"Quand on nous dit qu'il y a 3 000 cas en France, vous pouvez très largement multiplier par 100", une médecin généraliste de Nantes pousse un coup de gueule face à la propagation du virus qui est, selon elle, minimisée.
Des cas de coronavirus, "j'en ai vu 5 ces deux derniers jours, donc on ne peut pas dire qu'il y a eu 7 cas en deux jours en Loire-Atlantique", s'emporte Carine Rolland, médecin généraliste à Nantes, commentant les chiffres fournis vendredi par l'ARS sur le nombre de nouveaux cas confirmés dans la région. D'où son coup de gueule sur les réseaux sociaux.
"Je me suis agacée via les réseaux sociaux parce que j'ai eu une jeune fille il y a 15 jours qui pour moi était un corona, donc je l'ai arrêté et je lui ai dit de rester tranquille chez elle", explique la médecin, le problème c'est que cette jeune fille vit en colocation, "deux semaines après, deux autres étaient malades et la grippe n'a pas deux semaines d'incubation donc c'est quasi une preuve que c'est un corona".
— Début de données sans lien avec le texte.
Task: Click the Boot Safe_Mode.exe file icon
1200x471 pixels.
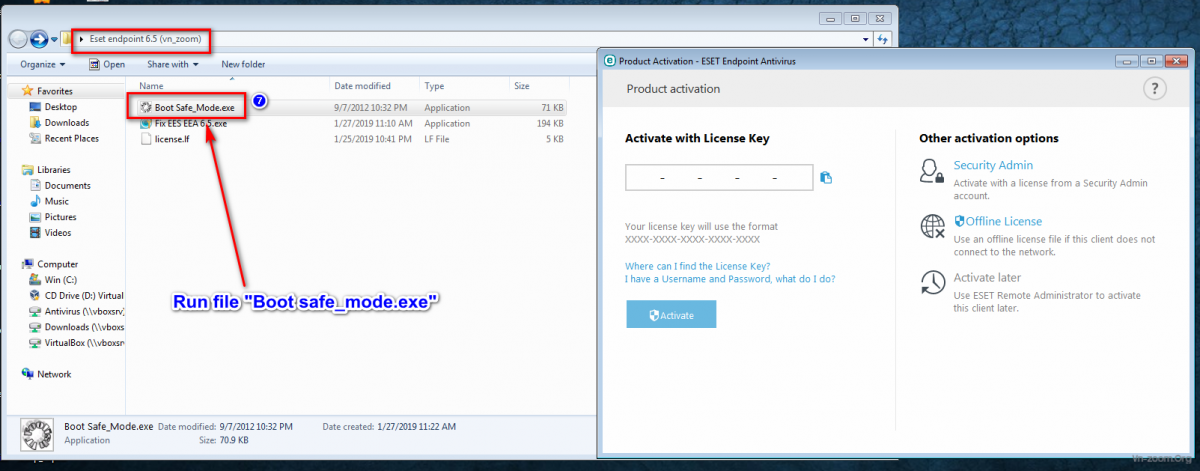Action: (x=146, y=106)
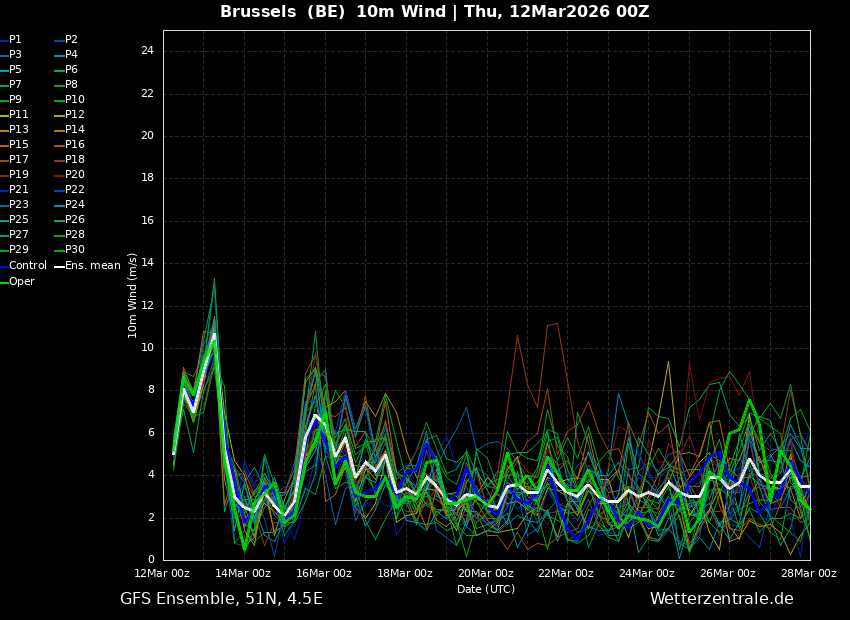
Task: Click the chart title Brussels 10m Wind
Action: click(x=434, y=12)
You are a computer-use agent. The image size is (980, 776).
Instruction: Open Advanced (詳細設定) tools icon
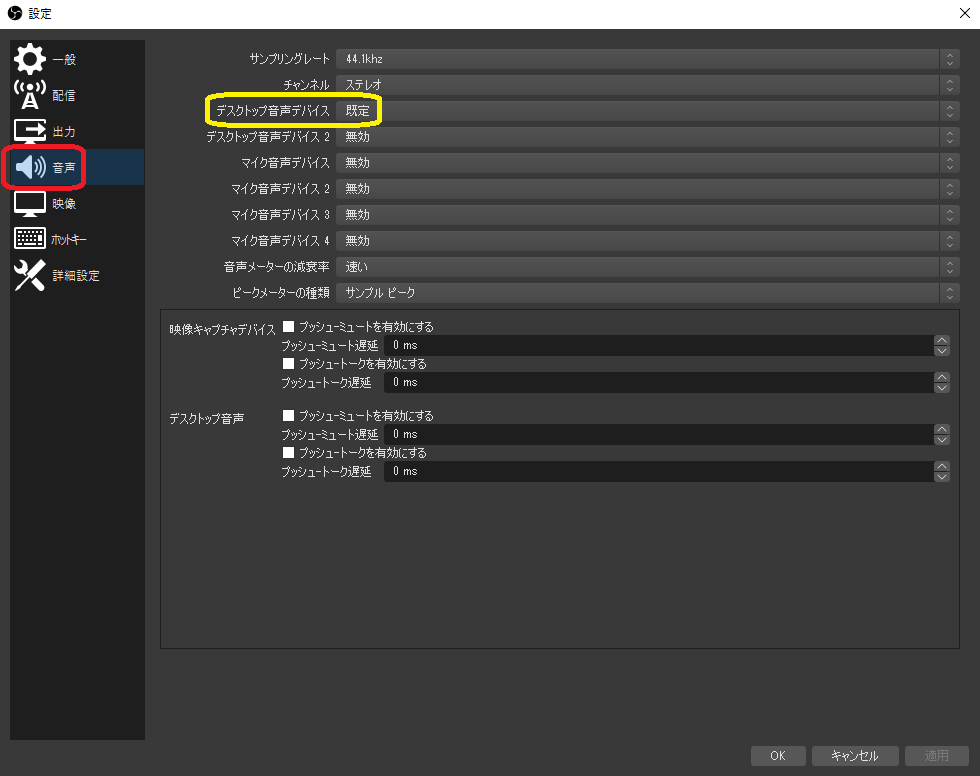(x=30, y=275)
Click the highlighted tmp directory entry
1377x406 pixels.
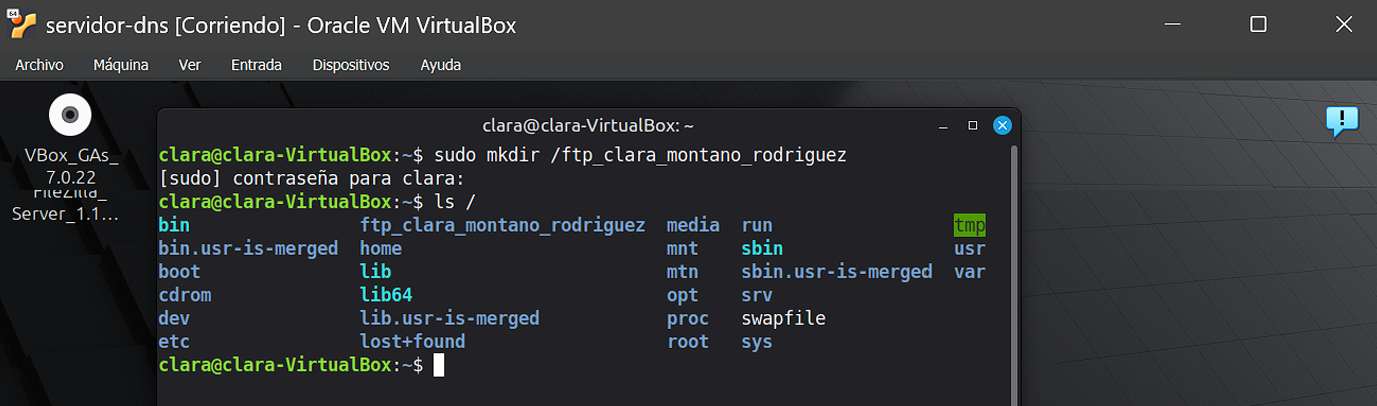pos(969,225)
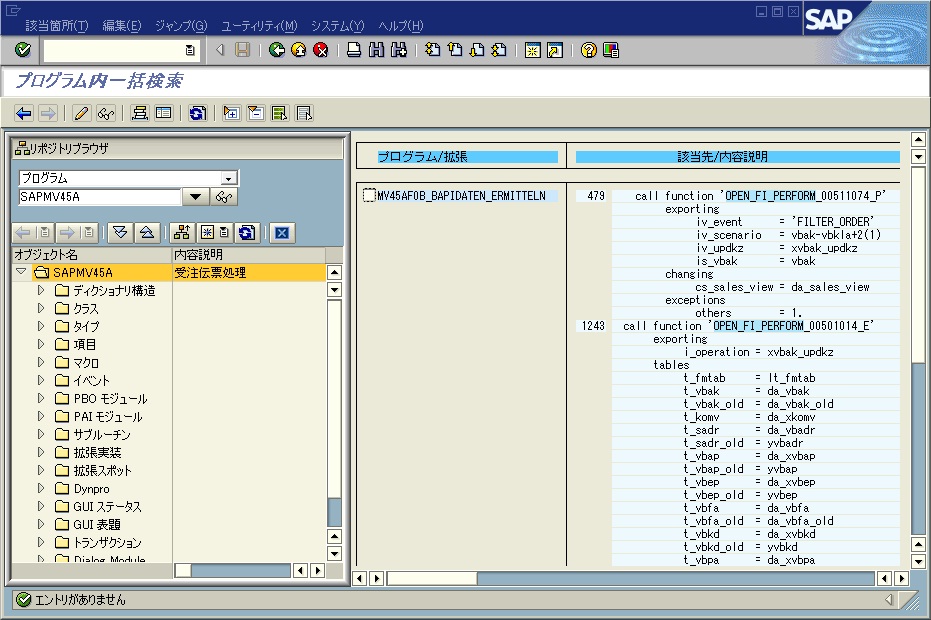Open the ユーティリティ(M) menu
Screen dimensions: 931x620
[x=259, y=25]
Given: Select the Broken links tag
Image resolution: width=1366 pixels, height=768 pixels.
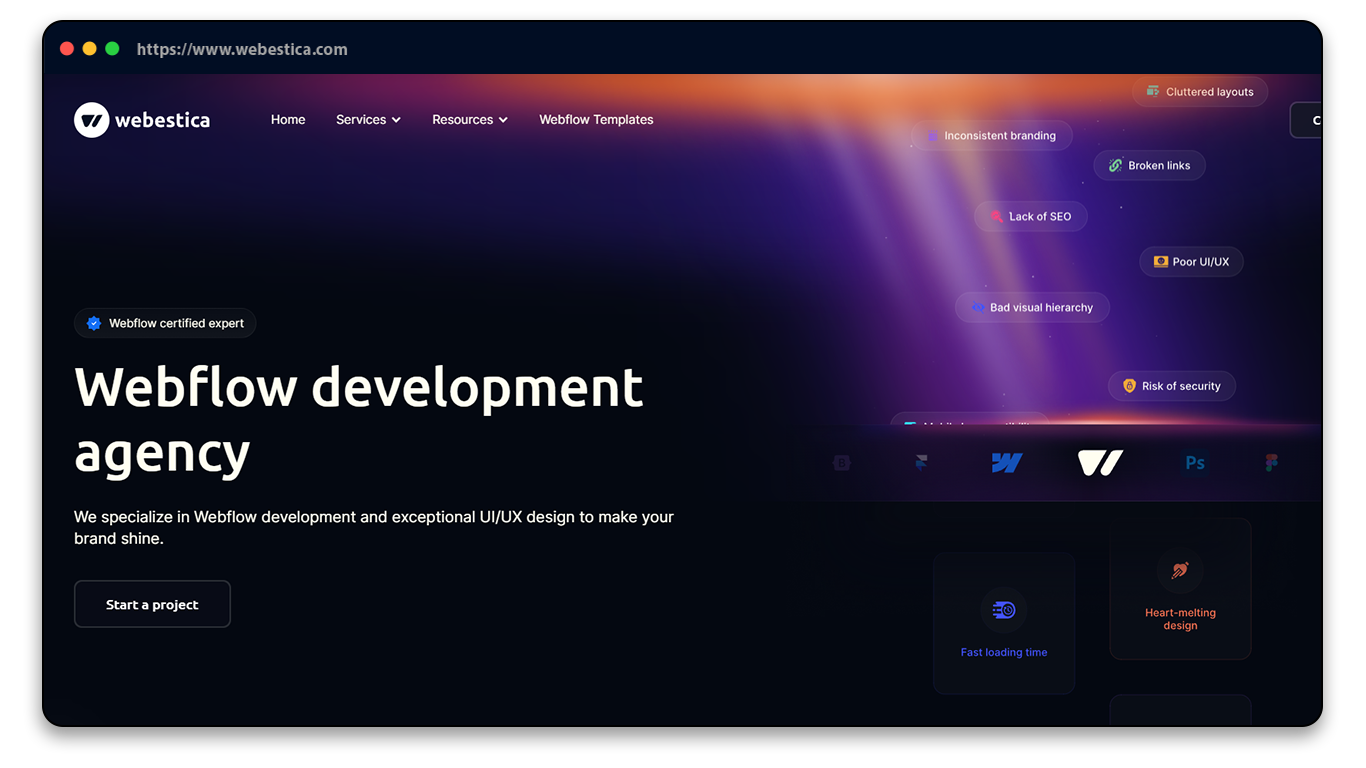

"On dépiste d'une façon totalement rationalisée", dit la médecin, "pendant longtemps, selon la définition des cas possibles, on ne pouvait dépister que les gens qui venaient de Chine, d'Italie ou de certains clusters en France". Pour elle, les cas venant d'ailleurs n'ont ainsi pas été dépistés.il y a certainement 1000 cas par jours en Loire atlantique ! ces 7 cas ne reflètent rien du tout. J'en ai vu 5 en 2 jours en tant que généraliste, le 15 ne les dépistent plus, annoncer 7 cas de plus n'a aucun sens https://t.co/YTfTKeIT4U
— Carine Rolland (@CarineRolland1) March 13, 2020
Potentiellement, c'est un rapport de 1 à 100 donc quand on nous dit qu'il y a 3 000 cas en France, vous pouvez très largement multiplier par 100 - Carine Rolland
Carine Rolland raconte qu'un médecin du Samu lui a expliqué que la jauge de 90 tests par jour aux CHU de Nantes et Angers est un maximum, "on ne peut pas au-delà, donc on est bien obligés de faire des tests qu'aux gens très fragiles".
"A un moment donné, ils (le Samu NDLR) bloquaient tellement les cas possibles (de coronavirus) qu'ils répondaient aux gens : ce n'est pas un corona, c'est une grippe. Au bout d'un moment ce n'était pas possible pour nous les généralistes. Comme on voit des coronas, il faut bien convaincre les gens qu'il faut qu'ils restent tranquilles chez eux pendant 14 jours. Si le Samu leur dit que c'est une grippe, ce n'est pas tenable. Donc ils ont changé de discours depuis 48 heures".
On est passé dans une phase d'accélération où le virus circule fortement - Carine Rolland
"Tous les scientifiques le disent, et le gouvernement le sait très bien, on est ce qu'on appelle en phase 3, c'est à dire avec un virus qui circule sur l'ensemble du territoire depuis au moins deux semaines", poursuit Carine Rolland, "le Samu dit partout, on ne peut pas vous dépister, allez chez votre médecin, donc les gens qui ont de la fièvre et qui toussent vont chez les généralistes et les généralistes ne sont pas équipés".
Lorsque ces patients arrivent au cabinet de Carine Rolland, elle leur demande de rester chez eux, les arrête 14 jours, leur fournit 2 masques et leur fait "une ordonnance de 2 masques par jour pendant 2 semaines""en leur précisant que de toutes façons dans l'immédiat ils ne pourront pas en avoir parce qu'il n'y en a pas dans les pharmacies".
"Je trouve ça aberrant qu'on n'ait pas de matériel", déplore la médecin nantaise, "aujourd'hui on n'est pas prêt, vous avez vu la crise qu'il y a à l'hôpital public depuis un an !".
A l'instar de l'Italie et l'Espagne, Carine Rolland estime qu'en France on devrait être confiné "depuis au moins une semaine, on ne l'est pas, donc le virus circule", "à un moment, il va falloir arrêter de vouloir protéger l'économie, qu'on arrête de vouloir éviter que les gens paniquent".
"Personne ne sait ce qu'est ce virus vraiment, combien de temps ça va durer, quel impact il va avoir. On n'en sait rien mais c'est un virus grave", s'alarme-t-elle.
Ce samedi 14 mars, l'ARS a annoncé de nouveaux chiffres de cas positifs détectés en Pays de la Loire. La région est passée de 56 cas à 82 cas, une augmentation de 46% des nouveaux cas positifs détectés.